More than 10 per cent of staff will go at the National Institute of Water and Atmospheric Research (Niwa), one of the country’s seven crown research institutes (CRIs). Niwa plans to jettison between 85 and 90 positions. “We need to reduce our costs in line with the reduction in revenue,” chief executive John Morgan explained.

Niwa’s downsizing comes after the government directed public service bosses to cut around 6.5 per cent of their expenditure, and before the June cessation of the decade-old National Science Challenges (NSCs) programme.

The NSCs have channelled more than NZ$680 million (£324 million) into research since their establishment in 2014, through collaborative projects involving universities, CRIs, businesses and non-government organisations. The scheme has paid many researchers’ wages, supported scores of PhDs and boosted understanding of critical issues, from ageing and diabetes to natural disasters and marine sustainability.

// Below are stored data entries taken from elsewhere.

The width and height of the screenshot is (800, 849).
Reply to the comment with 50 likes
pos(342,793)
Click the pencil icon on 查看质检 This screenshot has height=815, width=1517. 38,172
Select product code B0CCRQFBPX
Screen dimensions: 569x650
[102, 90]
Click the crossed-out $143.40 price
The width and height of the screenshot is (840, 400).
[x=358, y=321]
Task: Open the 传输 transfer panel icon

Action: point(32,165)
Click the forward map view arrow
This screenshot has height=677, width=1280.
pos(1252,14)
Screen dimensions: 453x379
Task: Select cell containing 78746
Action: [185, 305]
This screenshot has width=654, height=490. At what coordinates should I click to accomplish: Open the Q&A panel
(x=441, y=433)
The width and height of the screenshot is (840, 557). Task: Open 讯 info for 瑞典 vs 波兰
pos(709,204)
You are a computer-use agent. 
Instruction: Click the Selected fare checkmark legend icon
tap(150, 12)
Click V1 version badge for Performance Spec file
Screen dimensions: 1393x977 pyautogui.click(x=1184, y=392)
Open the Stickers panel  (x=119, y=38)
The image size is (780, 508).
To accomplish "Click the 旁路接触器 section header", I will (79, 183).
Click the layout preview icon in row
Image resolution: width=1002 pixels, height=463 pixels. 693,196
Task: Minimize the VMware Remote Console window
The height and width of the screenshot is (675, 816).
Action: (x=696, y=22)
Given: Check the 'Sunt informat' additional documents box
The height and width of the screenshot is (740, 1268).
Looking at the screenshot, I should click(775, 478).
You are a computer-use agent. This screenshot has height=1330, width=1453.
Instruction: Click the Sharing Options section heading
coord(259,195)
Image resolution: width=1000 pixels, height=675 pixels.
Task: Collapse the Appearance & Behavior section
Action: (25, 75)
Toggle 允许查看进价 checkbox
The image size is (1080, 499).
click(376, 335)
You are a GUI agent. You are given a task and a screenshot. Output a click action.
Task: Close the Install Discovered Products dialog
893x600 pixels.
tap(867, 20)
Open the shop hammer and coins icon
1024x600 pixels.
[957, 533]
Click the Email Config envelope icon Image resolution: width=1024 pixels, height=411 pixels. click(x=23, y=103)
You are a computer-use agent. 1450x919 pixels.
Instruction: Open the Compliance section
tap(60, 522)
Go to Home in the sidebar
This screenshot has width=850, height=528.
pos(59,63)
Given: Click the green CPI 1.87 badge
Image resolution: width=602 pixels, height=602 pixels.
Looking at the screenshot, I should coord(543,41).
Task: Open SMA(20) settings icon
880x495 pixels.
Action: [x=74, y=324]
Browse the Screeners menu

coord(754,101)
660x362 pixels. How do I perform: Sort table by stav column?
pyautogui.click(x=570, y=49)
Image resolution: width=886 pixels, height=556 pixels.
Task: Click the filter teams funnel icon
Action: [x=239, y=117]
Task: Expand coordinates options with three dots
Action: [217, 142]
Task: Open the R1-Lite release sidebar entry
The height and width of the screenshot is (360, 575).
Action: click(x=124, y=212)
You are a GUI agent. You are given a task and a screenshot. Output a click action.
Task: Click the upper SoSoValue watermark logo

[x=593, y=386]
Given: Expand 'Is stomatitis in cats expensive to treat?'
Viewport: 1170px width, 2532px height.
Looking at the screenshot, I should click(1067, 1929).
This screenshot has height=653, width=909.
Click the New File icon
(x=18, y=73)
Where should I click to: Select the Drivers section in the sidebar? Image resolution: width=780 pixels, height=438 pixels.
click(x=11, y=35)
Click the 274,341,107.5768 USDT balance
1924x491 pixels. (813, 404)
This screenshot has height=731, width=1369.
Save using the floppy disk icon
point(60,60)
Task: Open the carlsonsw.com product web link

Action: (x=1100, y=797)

Lucy Stewart, co-president of the New Zealand Association of Scientists (NZAS), said more CRI job cuts were inevitable. “With the NSC money now taken away, it’s not looking great, I would say, for any of them,” she said.

The institutes’ financial woes have been exacerbated by the government’s recent cancellation of the NZ$451 million Wellington Science City project, which would have upgraded the ageing infrastructure of several CRIs and co-located them in three hubs close to the capital.

An evaluation of the science system is being undertaken by a panel headed by former chief science adviser Sir Peter Gluckman, whose 2013 review gave rise to the NSCs. However, its final report is not due until the end of October, suggesting that no new funding is likely before the budget in May 2025.

Scientific job losses are not restricted to the CRIs. Government agency Callaghan Innovation plans to jettison around 30 science and engineering jobs as part of a “strategic reset”. A spokesman said Callaghan wanted to maximise its “impact on innovation ecosystem development, while addressing cost pressures and managing its ageing infrastructure”.

Scientists also feature among the hundreds of public servants set to lose their jobs because of the government’s cost-cutting directive. The Ministry of Business, Innovation and Employment (MBIE), which oversees science and technology, has already jettisoned the equivalent of 286 full-time jobs this year. Outcomes from a second redundancy round are due to be revealed in mid-April.

The Department of Conservation has confirmed a net loss of 130 positions. Biodiversity staff are among the redundancies according to The Post newspaper.

More than 100 jobs have disappeared from the nation’s universities and colleges so far this year, according to the Tertiary Education Union. Most succumbed to “small reviews affecting five to 10 workers”.

Hundreds of university jobs were cut last year, including scores of science positions. Massey University wound up its science programmes at its northern Auckland campus, and the University of Otago suspended or discontinued several science courses.

Universities’ financial woes appear set to escalate after the Tertiary Education Commission warned that they faced system-wide deficits for the first time on record. The science system faces similar challenges, according to an MBIE briefing that highlighted the country’s over-reliance on fixed-term funding mechanisms and inadequate support for emerging areas of research strength.

“We are likely to start losing the capability that we have,” the MBIE warned science minister Judith Collins. “Declining real expenditure is not the only challenge facing the public research sector,” it added. The now abandoned Future Pathways review had attracted almost 900 responses, with “not a single submission claiming the system was working well”.

Commentators say Future Pathways exacerbated the sector’s problems by proceeding too slowly to maintain the momentum of the NSCs. Although a panel was hurriedly assembled to produce a new set of national research policies, the NSC secretariats had wound down their activities by then.